Configuring the feature​
To turn the feature on, set the BREAKER_BOARD_ENABLED environment variable to True.
BREAKER_BOARD_SYNC_EVENTS is the setting which allows you to specify the events that should be monitored by the circuit breaker (comma separated).
For example: "checkout_calculate_taxes, shipping_list_methods_for_checkout".
BREAKER_BOARD_DRY_RUN_SYNC_EVENTS setting is off by default, if you set it to True, the breaker will act as it's on, but only in terms of logging, etc.
However it will not block any requests. This is useful for testing the breaker without affecting the webhooks behavior.

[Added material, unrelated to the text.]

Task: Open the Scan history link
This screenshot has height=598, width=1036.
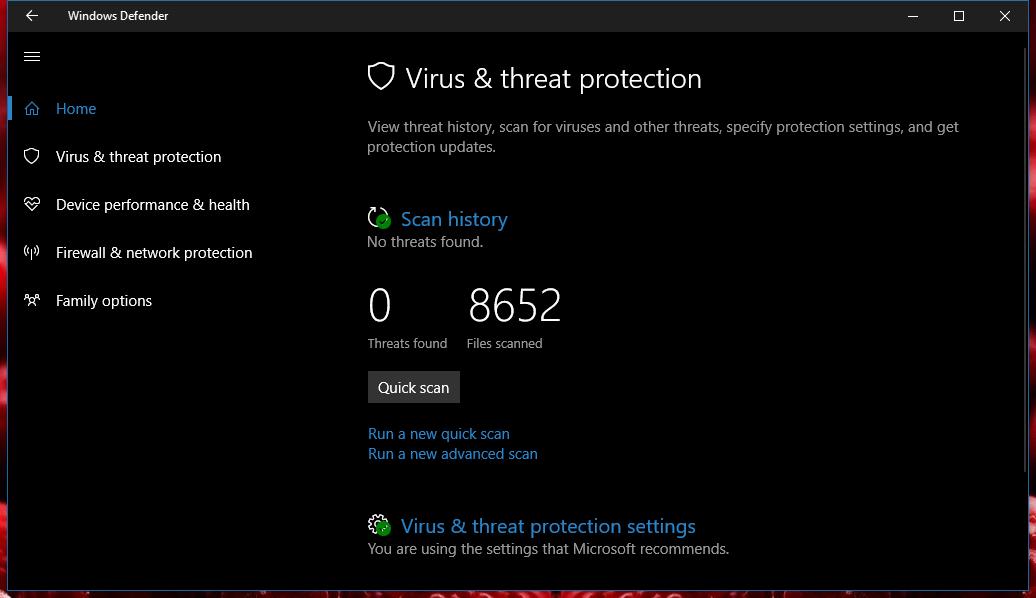Action: tap(454, 219)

Transitions between states​
Breaker states are being changed automatically as the requests go by. The breaker is monitoring the events and act accordingly. Note that all of circuit breaker events (both success and failures) have a 5 minutes TTL (time to live) and are stored in Redis. On each transition, the events are purged, so each state has a fresh start and is not contaminated by older events.
Closed to Open​
The conditions on which breaker enters open state are controlled by two constants:
BREAKER_BOARD_FAILURE_MIN_COUNT- it is set to 100 and is the minimum number of failures that must occur before the breaker can trip.BREAKER_BOARD_FAILURE_THRESHOLD_PERCENTAGE- it is set to 35 (percent) and is the ratio of failures to total requests that must be exceeded before the breaker trips, assumingBREAKER_BOARD_FAILURE_MIN_COUNTis satisfied.BREAKER_BOARD_TTL_SECONDS- it is set to (last) 5 minutes and is the time window in which the breaker is monitoring the events. Older events are automatically removed.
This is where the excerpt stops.